(Collected data)
######

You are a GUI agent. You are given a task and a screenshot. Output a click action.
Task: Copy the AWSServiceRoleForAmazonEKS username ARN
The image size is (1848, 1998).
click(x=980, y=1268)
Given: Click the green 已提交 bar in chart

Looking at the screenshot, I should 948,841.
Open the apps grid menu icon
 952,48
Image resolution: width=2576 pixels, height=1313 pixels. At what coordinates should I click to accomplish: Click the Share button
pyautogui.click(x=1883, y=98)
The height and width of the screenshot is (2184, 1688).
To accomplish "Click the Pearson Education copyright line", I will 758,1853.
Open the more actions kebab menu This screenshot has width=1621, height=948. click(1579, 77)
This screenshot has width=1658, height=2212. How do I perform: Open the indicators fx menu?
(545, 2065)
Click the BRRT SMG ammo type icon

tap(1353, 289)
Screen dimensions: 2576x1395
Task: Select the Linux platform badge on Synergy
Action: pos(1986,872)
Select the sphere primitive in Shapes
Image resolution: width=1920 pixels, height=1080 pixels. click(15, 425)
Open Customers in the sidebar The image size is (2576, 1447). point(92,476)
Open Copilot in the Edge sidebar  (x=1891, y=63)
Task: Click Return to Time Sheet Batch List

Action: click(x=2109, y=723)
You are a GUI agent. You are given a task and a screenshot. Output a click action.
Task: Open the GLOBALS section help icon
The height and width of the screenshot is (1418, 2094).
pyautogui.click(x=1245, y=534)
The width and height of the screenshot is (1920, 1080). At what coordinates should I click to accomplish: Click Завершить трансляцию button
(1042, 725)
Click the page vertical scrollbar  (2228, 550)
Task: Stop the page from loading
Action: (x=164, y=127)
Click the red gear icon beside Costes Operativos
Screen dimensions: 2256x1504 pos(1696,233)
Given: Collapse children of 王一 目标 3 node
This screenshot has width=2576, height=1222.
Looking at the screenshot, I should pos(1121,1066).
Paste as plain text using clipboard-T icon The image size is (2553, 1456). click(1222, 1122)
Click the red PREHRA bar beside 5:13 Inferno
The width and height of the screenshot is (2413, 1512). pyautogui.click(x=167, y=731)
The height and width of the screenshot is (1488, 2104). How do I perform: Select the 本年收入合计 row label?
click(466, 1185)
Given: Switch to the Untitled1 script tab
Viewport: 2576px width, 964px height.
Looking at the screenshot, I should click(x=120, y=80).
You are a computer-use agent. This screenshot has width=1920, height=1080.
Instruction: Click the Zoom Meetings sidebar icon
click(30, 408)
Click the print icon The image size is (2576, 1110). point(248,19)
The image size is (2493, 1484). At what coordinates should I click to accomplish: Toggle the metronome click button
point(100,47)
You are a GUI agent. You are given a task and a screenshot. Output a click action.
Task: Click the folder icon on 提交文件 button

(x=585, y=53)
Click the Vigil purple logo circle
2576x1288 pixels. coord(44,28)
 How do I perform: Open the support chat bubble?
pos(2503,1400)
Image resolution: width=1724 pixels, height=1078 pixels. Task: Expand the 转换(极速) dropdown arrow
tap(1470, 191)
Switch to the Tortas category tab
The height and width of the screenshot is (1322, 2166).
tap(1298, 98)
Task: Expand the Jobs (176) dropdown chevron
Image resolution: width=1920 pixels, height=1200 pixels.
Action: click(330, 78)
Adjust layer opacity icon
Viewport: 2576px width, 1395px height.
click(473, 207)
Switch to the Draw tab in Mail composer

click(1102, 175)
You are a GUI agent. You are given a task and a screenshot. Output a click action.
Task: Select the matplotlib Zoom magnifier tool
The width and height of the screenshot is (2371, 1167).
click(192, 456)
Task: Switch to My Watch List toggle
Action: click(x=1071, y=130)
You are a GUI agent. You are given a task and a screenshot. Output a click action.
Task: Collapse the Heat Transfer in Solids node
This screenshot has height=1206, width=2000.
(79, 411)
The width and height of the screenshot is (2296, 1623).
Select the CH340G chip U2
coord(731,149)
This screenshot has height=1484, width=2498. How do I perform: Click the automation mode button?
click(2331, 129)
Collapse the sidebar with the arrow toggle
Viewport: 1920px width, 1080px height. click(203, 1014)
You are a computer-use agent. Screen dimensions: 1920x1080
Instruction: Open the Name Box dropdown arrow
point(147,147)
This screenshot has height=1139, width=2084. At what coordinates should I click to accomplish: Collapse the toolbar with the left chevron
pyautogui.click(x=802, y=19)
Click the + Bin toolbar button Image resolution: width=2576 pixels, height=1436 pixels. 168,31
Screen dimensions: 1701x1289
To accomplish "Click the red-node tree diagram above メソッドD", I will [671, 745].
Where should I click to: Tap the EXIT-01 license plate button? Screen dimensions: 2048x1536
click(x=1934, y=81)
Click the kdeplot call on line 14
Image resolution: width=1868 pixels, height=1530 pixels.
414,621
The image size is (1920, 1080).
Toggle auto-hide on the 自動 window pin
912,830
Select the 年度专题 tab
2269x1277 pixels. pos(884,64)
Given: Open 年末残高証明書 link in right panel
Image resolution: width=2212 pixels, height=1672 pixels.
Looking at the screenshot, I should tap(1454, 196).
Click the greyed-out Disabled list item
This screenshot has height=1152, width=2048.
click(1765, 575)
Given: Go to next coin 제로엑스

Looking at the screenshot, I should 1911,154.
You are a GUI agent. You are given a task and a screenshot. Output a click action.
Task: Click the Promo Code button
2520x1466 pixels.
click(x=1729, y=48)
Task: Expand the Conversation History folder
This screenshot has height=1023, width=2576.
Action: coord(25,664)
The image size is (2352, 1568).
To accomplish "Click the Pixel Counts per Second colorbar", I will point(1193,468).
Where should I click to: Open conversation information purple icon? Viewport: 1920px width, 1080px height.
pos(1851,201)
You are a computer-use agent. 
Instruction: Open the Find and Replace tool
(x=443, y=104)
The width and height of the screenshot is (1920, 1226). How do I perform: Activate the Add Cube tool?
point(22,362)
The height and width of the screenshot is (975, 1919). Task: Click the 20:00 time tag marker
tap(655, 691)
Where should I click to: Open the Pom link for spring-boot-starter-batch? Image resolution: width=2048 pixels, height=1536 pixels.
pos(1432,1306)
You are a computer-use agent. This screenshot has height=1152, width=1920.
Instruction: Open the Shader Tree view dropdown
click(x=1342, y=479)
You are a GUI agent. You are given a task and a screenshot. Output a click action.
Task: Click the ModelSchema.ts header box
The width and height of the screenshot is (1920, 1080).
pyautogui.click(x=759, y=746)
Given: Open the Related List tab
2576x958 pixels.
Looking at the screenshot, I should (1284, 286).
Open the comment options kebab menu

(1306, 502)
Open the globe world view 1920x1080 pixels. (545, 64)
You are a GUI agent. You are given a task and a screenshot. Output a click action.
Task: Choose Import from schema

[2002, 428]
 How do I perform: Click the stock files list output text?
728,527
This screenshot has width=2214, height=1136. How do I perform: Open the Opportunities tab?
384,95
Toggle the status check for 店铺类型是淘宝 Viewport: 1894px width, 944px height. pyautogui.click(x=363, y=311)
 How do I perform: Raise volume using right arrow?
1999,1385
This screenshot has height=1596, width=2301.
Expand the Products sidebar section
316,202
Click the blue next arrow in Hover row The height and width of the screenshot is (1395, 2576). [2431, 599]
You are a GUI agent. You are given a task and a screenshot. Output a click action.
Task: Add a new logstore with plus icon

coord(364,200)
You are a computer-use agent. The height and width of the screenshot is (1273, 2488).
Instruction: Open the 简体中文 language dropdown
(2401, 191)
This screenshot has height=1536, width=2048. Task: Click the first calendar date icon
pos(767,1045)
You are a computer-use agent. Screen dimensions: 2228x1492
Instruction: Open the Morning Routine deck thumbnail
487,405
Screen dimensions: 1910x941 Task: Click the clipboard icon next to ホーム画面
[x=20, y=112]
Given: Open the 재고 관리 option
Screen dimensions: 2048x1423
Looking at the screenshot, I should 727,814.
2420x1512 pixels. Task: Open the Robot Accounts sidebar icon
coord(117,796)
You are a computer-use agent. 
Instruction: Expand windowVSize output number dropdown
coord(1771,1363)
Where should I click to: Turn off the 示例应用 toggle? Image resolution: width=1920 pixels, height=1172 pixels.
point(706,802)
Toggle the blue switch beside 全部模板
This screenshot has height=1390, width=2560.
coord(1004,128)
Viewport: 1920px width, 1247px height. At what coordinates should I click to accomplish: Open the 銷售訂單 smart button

######

What you have to do =>
This exercise asks for an exact repeat of the lines from the one holding "2420x1512 pixels. Task: Open" through the end of the data above.

Output of the task =>
2420x1512 pixels. Task: Open the Robot Accounts sidebar icon
coord(117,796)
You are a computer-use agent. 
Instruction: Expand windowVSize output number dropdown
coord(1771,1363)
Where should I click to: Turn off the 示例应用 toggle? Image resolution: width=1920 pixels, height=1172 pixels.
point(706,802)
Toggle the blue switch beside 全部模板
This screenshot has height=1390, width=2560.
coord(1004,128)
Viewport: 1920px width, 1247px height. At what coordinates should I click to accomplish: Open the 銷售訂單 smart button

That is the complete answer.